**Extract to read**:
The phrase ‘structural repairs’ is often the final nail in the coffin for many house purchases, its designation complicating insurance and mortgage approvals. The definition of a house is a structure that keeps out the elements and is safe to live in — which are also the fundamental criteria for getting a house mortgaged and insured. So why would anyone buy a house that is not ‘structurally sound’?
When we purchased Mabel’s it was pretty clear that there were some issues. There is a significant crack running down the west elevation of the building, wide enough to fit your hand in, the window seat in the living room is bowed beyond comprehension, and there are various other bulges and cracks too.
The window seat in the lounge has been bowed by the movement of the house, with the Crittal Windows now providing structural support
Of course, it is an 18th-century farmhouse, and something that has been around that long is bound to show a few signs of age. However, the movement that is evidenced at Mabel’s is an indication of a larger problem than old age and, in fact, is one of the reasons we bought her in the first place.

**Given data**:
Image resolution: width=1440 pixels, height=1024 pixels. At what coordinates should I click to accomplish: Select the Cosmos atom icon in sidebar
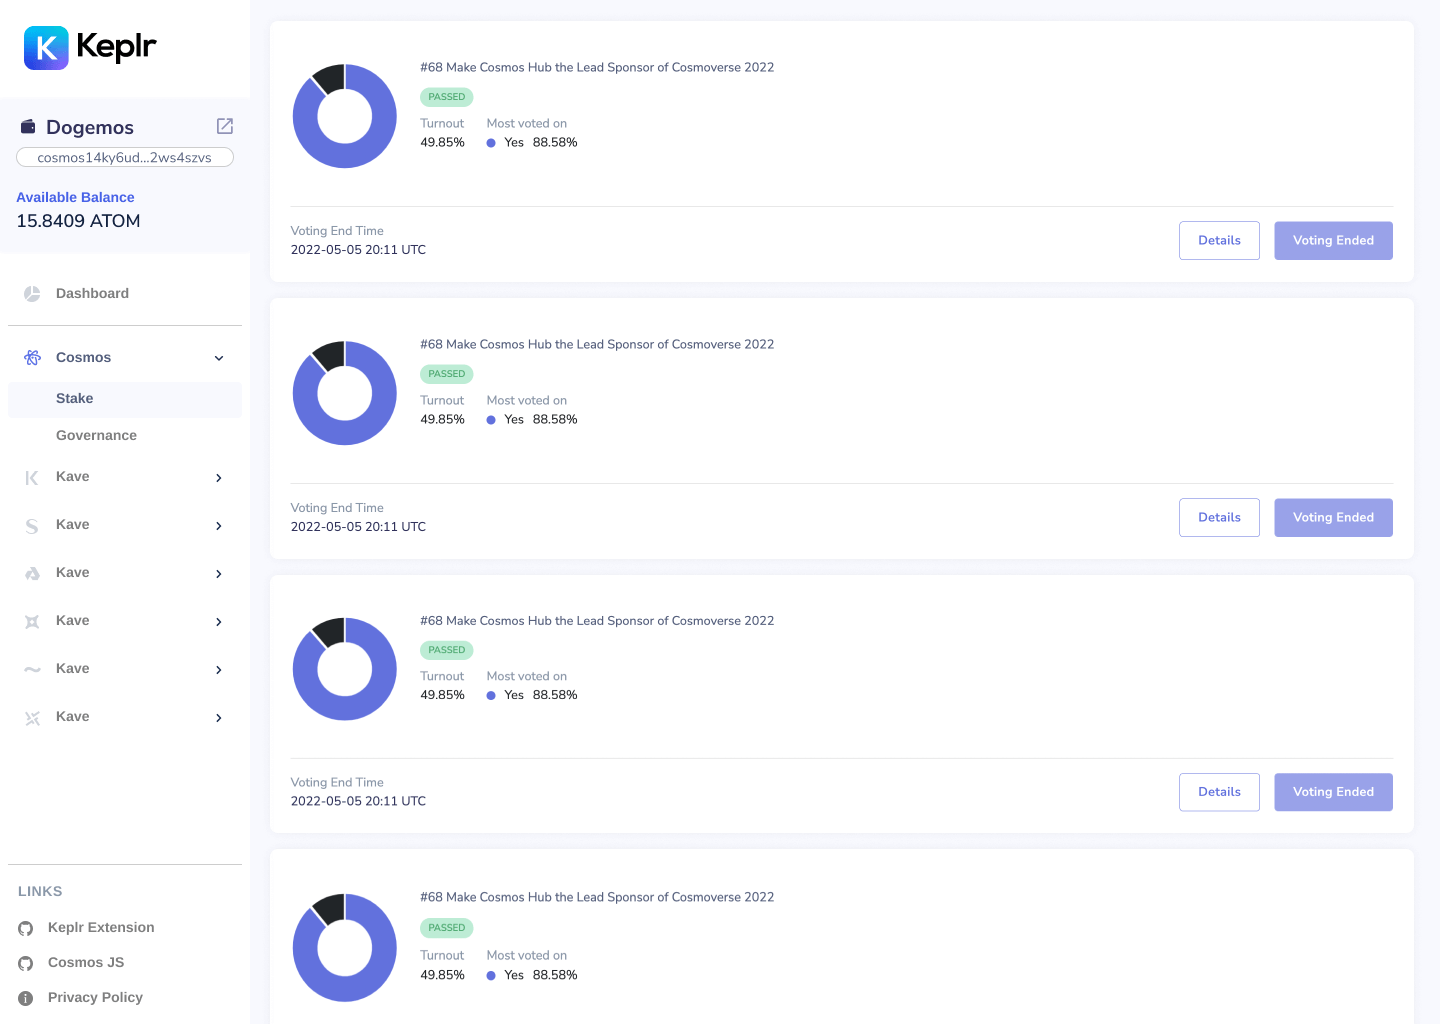[x=31, y=357]
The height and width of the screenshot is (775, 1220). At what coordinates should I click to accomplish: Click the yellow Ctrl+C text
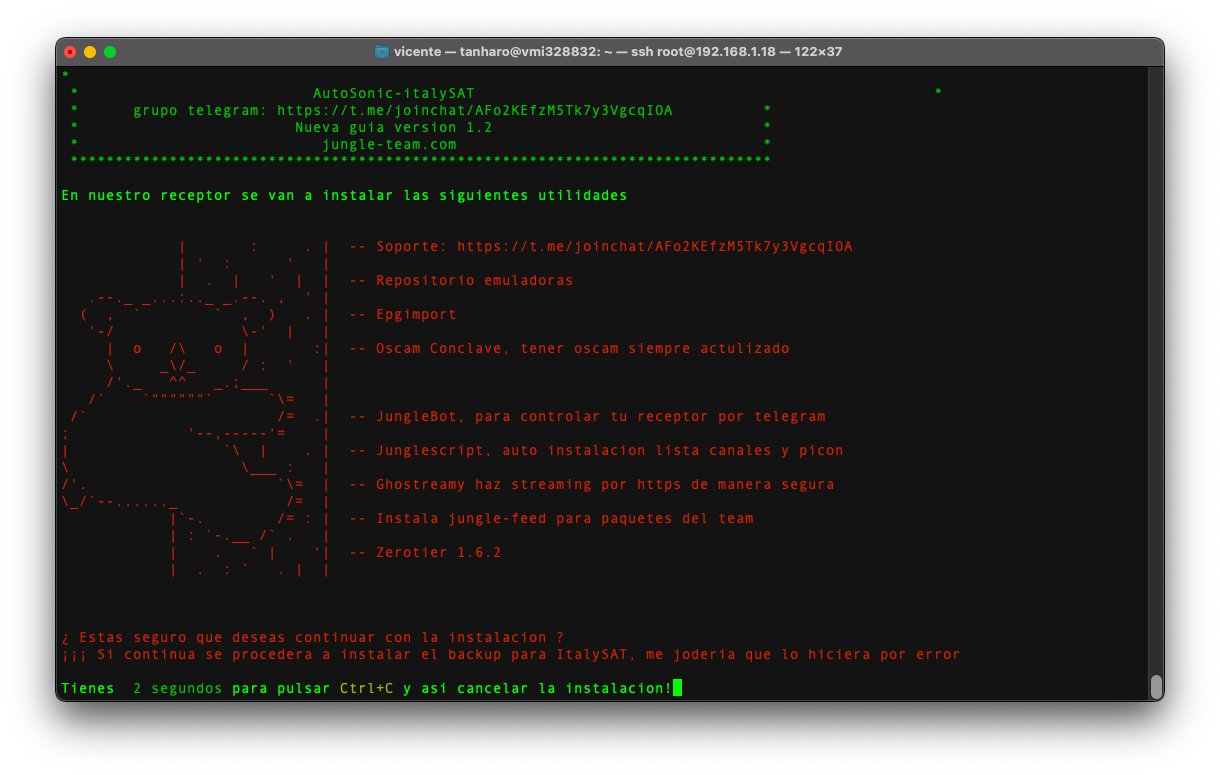point(366,688)
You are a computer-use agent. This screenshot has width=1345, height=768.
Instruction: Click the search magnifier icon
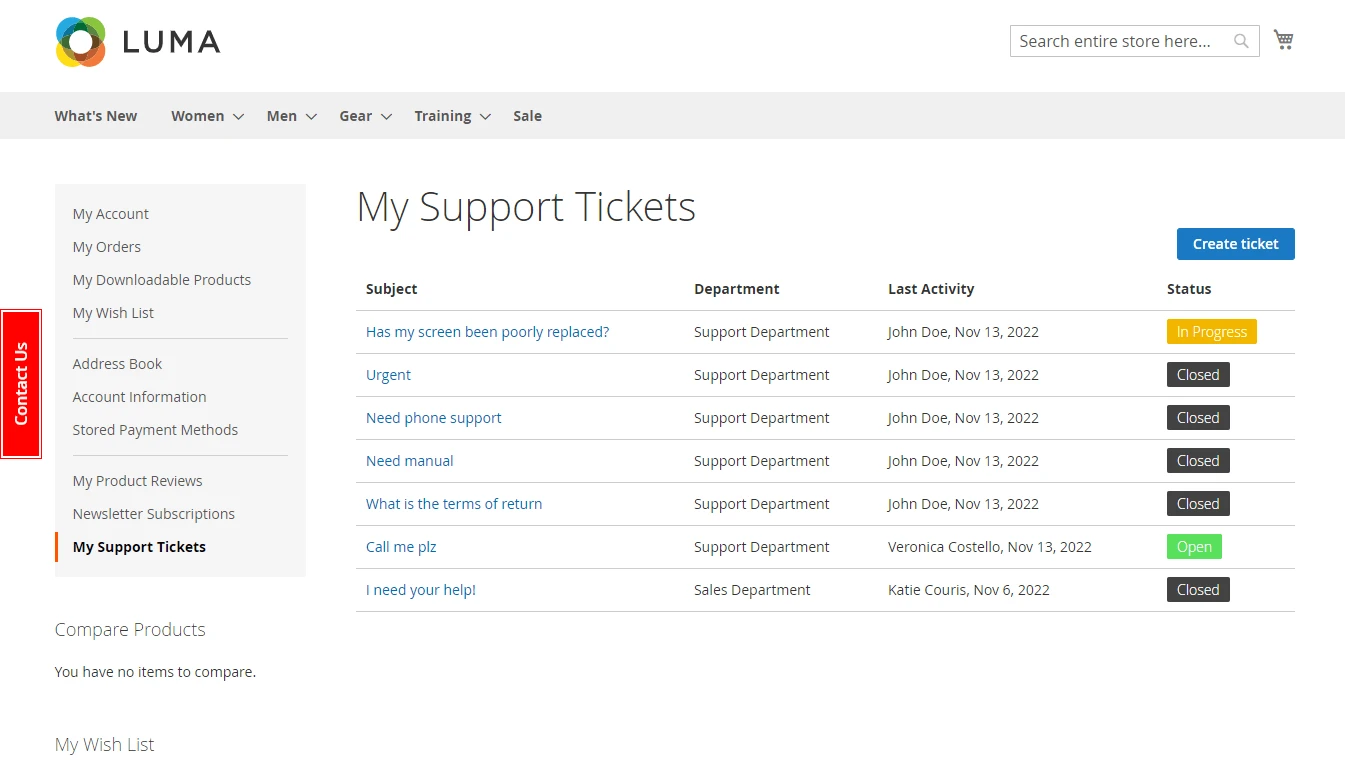click(1241, 41)
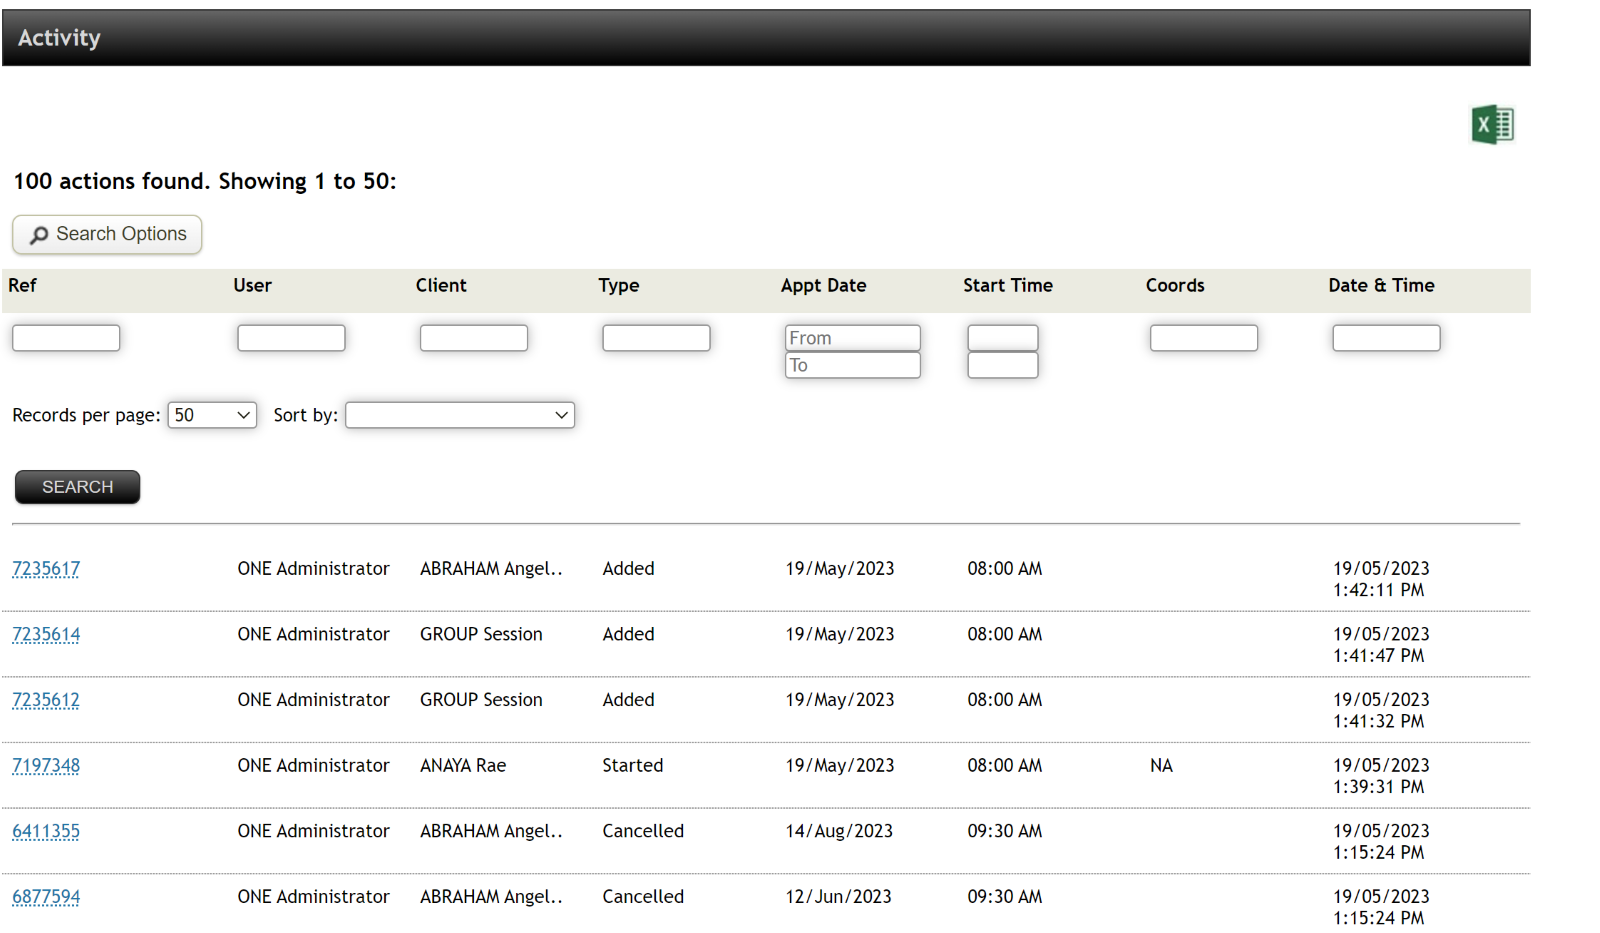The image size is (1600, 933).
Task: Open activity record 7197348
Action: (x=46, y=765)
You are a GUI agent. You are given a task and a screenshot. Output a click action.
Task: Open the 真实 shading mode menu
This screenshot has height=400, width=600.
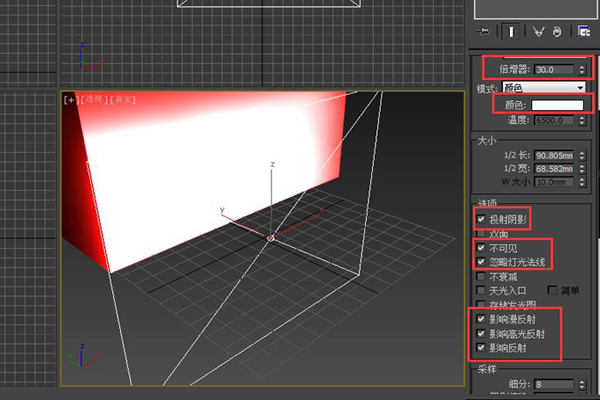click(x=123, y=99)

**What you need to do**:
**a)** From the passage on structural repairs, extract the text starting at "When we purchased" and ending at "and cracks too.".
**b)** Condense the paragraph of the passage on structural repairs that begins "When we purchased Mabel's" into a shorter version that keeps its main facts.

**List of solutions**:
**a)**
When we purchased Mabel’s it was pretty clear that there were some issues. There is a significant crack running down the west elevation of the building, wide enough to fit your hand in, the window seat in the living room is bowed beyond comprehension, and there are various other bulges and cracks too.

**b)** Mabel's clearly had problems at purchase: a crack down the west elevation wide enough to fit a hand in, a severely bowed living-room window seat, and various other bulges and cracks.